-- Begin --

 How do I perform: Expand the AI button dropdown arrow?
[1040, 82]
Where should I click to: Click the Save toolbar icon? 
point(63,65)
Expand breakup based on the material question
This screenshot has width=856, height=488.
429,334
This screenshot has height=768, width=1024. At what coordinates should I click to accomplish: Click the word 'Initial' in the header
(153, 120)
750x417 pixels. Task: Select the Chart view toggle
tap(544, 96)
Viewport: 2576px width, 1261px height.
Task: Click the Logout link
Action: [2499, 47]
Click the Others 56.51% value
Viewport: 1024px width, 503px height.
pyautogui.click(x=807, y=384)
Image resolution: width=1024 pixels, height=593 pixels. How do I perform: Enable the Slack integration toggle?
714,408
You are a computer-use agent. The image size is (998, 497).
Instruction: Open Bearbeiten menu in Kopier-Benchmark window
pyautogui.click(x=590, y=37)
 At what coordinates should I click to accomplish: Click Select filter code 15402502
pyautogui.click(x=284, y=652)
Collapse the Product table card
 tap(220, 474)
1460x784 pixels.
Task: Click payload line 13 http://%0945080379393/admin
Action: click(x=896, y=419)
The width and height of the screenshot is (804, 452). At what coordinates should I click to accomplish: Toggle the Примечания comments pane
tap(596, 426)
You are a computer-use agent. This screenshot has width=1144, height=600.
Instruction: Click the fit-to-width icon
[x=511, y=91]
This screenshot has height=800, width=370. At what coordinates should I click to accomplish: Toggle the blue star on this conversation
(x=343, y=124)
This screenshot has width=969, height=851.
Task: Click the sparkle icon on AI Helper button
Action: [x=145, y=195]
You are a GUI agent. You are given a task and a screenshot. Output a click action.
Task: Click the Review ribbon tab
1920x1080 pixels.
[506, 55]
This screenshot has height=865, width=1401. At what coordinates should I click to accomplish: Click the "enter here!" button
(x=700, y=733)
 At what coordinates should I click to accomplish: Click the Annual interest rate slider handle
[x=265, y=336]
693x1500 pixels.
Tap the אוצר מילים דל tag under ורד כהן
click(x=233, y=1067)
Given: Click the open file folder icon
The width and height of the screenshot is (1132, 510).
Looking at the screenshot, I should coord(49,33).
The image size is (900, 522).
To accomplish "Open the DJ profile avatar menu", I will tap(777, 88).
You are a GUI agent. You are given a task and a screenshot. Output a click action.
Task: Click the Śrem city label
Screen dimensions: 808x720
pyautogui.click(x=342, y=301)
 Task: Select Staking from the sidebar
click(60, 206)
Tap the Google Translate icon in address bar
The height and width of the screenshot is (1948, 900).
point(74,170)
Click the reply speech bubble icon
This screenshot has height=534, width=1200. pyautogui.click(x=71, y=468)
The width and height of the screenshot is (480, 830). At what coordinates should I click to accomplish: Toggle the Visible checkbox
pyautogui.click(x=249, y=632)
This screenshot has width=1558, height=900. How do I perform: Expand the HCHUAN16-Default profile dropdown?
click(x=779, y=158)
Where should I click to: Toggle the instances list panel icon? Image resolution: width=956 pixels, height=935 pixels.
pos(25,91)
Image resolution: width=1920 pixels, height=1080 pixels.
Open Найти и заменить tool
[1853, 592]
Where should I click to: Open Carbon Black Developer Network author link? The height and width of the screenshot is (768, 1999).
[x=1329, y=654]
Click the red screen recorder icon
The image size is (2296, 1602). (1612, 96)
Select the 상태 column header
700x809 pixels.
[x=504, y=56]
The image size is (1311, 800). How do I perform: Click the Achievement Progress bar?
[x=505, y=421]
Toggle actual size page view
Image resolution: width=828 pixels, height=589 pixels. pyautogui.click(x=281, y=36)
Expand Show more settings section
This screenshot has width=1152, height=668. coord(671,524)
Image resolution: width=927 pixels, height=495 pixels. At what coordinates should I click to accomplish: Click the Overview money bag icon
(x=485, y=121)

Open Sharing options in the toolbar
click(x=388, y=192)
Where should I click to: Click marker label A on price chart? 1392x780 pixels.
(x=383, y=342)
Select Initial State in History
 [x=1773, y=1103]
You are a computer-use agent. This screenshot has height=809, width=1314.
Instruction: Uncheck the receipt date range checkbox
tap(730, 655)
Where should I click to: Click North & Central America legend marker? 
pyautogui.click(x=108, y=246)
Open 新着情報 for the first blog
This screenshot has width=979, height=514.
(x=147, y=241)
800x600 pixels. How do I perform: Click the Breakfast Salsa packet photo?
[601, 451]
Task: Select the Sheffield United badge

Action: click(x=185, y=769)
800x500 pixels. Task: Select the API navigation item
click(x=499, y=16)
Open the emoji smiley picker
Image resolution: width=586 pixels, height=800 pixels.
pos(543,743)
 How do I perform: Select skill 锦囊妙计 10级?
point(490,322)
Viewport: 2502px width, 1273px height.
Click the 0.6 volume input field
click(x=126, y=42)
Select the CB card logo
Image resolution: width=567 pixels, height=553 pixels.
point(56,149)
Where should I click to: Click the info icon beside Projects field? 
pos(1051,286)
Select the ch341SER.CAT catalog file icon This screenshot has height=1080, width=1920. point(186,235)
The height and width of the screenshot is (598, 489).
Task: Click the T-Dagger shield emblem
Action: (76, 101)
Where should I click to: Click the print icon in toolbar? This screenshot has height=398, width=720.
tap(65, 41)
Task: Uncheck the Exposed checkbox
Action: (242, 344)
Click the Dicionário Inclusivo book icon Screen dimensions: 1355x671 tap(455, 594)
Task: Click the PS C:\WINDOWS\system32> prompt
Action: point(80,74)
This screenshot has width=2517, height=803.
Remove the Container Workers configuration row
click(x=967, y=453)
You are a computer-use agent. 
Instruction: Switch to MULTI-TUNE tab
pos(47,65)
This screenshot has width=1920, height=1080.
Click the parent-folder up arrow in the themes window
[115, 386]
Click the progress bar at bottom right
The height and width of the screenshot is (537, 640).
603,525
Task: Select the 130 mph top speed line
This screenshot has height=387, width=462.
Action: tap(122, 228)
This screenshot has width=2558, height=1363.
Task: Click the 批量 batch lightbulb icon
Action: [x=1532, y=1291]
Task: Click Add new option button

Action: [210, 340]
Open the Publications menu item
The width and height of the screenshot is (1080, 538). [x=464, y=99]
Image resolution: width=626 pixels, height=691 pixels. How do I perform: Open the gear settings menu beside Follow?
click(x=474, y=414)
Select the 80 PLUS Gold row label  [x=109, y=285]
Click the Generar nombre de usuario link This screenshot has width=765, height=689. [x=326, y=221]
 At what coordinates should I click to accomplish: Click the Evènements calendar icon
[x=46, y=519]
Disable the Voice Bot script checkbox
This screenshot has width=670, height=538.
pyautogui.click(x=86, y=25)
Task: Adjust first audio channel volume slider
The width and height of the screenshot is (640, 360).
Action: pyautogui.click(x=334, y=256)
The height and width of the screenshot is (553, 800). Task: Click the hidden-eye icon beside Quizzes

-- End --

▶ PROBLEM REQUIREMENTS: "first" is the string to look for. Show every line of the listing above that contains it, counting a match only when the case is the same.

▶ TASK OUTPUT:
Open 新着情報 for the first blog
Task: Adjust first audio channel volume slider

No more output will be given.